Desde hace varias décadas, la poesía gallega ha sido un fuerte exponente de renovación y originalidad, tanto en la forma como en el fondo. Una muestra clara es la que nos proporciona la llamada Generación de los 90, formada por voces como las de Yolanda Castaño, Emma Pedreira o Lupe Gómez, y que introdujo cuestiones como la reivindicación de un “yo femenino pleno” y el tratamiento de un nuevo erotismo. La propia Castaño exponía en el marco de las Jornadas “Literatura nas marxes. A creación alén do canon” como este impulso ha llevado a nuestra poesía a situarse en la vanguardia peninsular en no pocas ocasiones.
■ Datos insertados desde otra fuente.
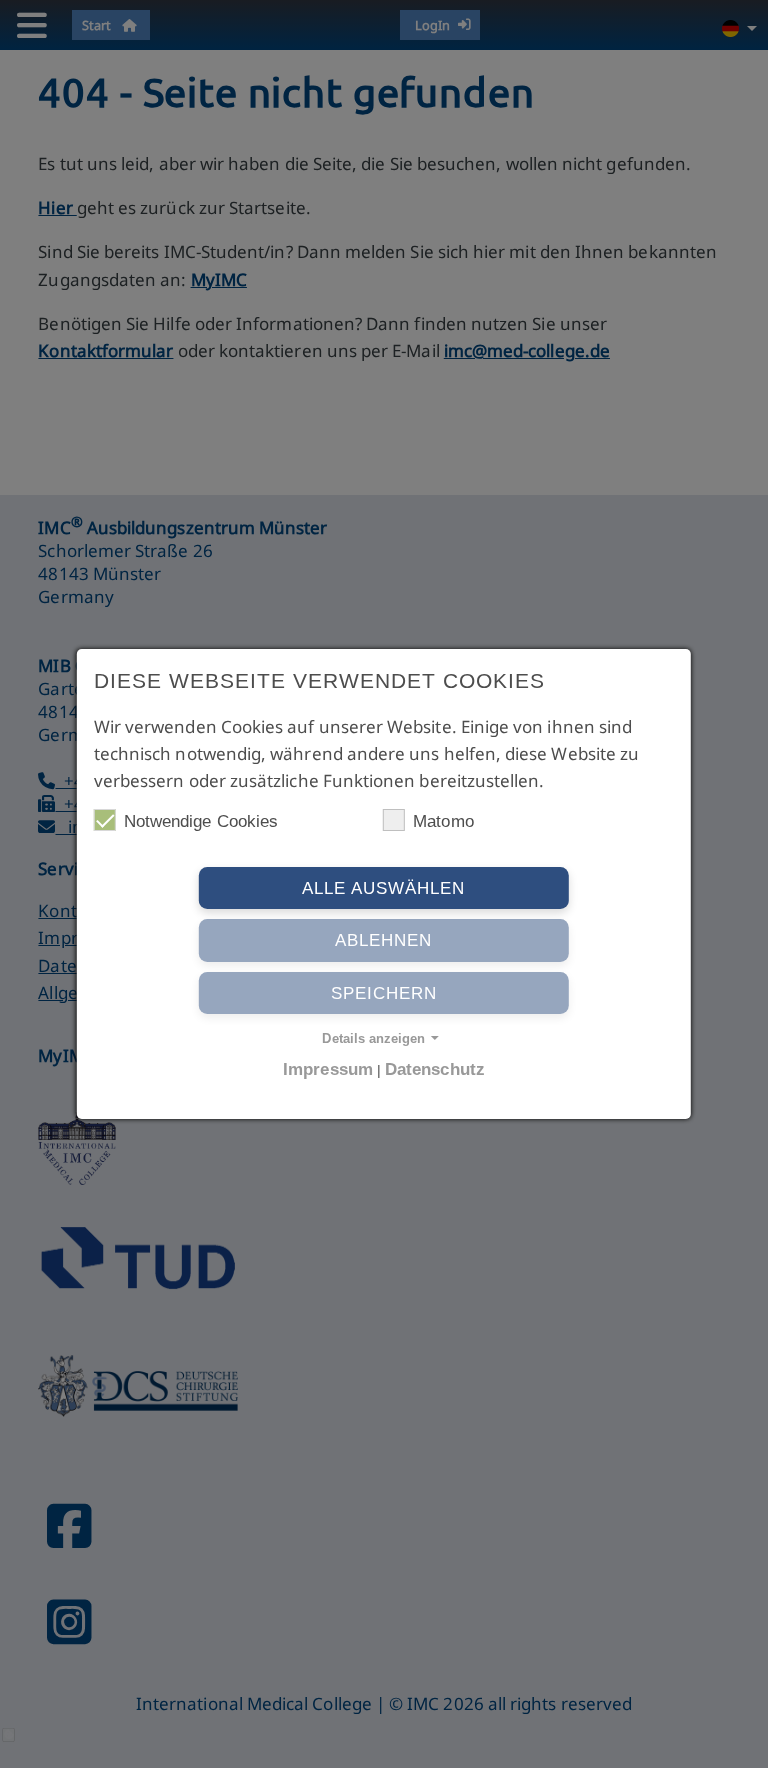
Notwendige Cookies (201, 821)
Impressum (328, 1069)
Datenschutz (435, 1069)
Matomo (443, 821)
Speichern (384, 993)
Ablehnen (383, 940)
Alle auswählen (383, 888)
Pese a ello, las poetas gallegas se encuentran con numerosas dificultades para traspasar el Telón de Grelos y poder ser leídas en el resto del Estado español, sobre todo en castellano. Los casos de aquellas voces que llegan al resto de mercados literarios nacionales son contados y entre ellos encontramos la inconfundible voz de Míriam Ferradáns. Esta poeta –nacida en 1982 en Bon (Bueu)– ha publicado hasta la fecha tres libros: Nomes de fume, Deshabitar unha casa y Agosto. El primero de ellos, ganador del Premio Nacional de Poesía Xosemaría Pérez Parallé, fue traducido al catalán y al castellano dentro de Godall Edicions, de la mano de Dolors Miquel y Gonzalo Hermo respectivamente.
La elección de los versos que abren esta creación, “Aún hay fuego/ en las cenizas que amas” (Antonio Gamoneda), constituye la primera declaración de guerra por parte de la voz poética, que advierte el sufrimiento que contiene el poemario. Así, Ferradáns crea en esta obra un artefacto de enorme poder, exhibiendo a través de la pérdida de un ser querido las tensiones en un mundo que oscila entre la presencia y la ausencia en una enorme gama de posibilidades.
Después del fallecimiento de una persona, lo último que queda en el recuerdo es su nombre. No obstante, su simple mención produce dolor en el resto de una familia opresiva, en una casa que nunca será hogar. Es así como su nombre es desterrado al oscuro, al olvido mas remoto. Ya se sabe, “lo que no se pronuncia no existe”.
Sin embargo, la rebelión late bajo los versos. Para el yo poético, el nombre de la persona fallecida es tierra firme (“no conozco mayor patria que tu nombre”) y un elemento de enorme poder, que es capaz de rescatar su esencia (“cada noche pronuncio tu nombre de humo/ para que estés presente”). Significativamente, el humo invade todos los versos, erigiéndose como un símbolo pleno. Es la muestra presente de aquello que ya no está, el último resto de una persona que se dirige directa al abismo de la desmemoria.
Yo me tragaba el humo
como si te inhalara a ti.
Esa fue la primera lección:
aprender a llevarte dentro.
No era muy grande la hoguera
donde quemaron tu ropa,
solo sus rostros demudados apuntaban a la asfixia
buscando la extinción del miedo.
La quema y purificación del alma, la conexión con la tierra, el pasado y la familia. Ferradáns escoge así los pies como máxima representación de esa unión, del vínculo entre cuerpo y entorno (“al sacarlos, nuestros pies tubérculos/ estaban siendo, sin saberlo, desenterrados”). Es en ellos donde se clava la verdad, son ellos los que pisan la sangre de un hogar que se desangra sobre sí mismo, son los cortados por unas rocas que pese a herir son buscadas. Porque, al fin y al cabo, aunque Nombres de humo nos dañe, volvemos a él en busca de redención.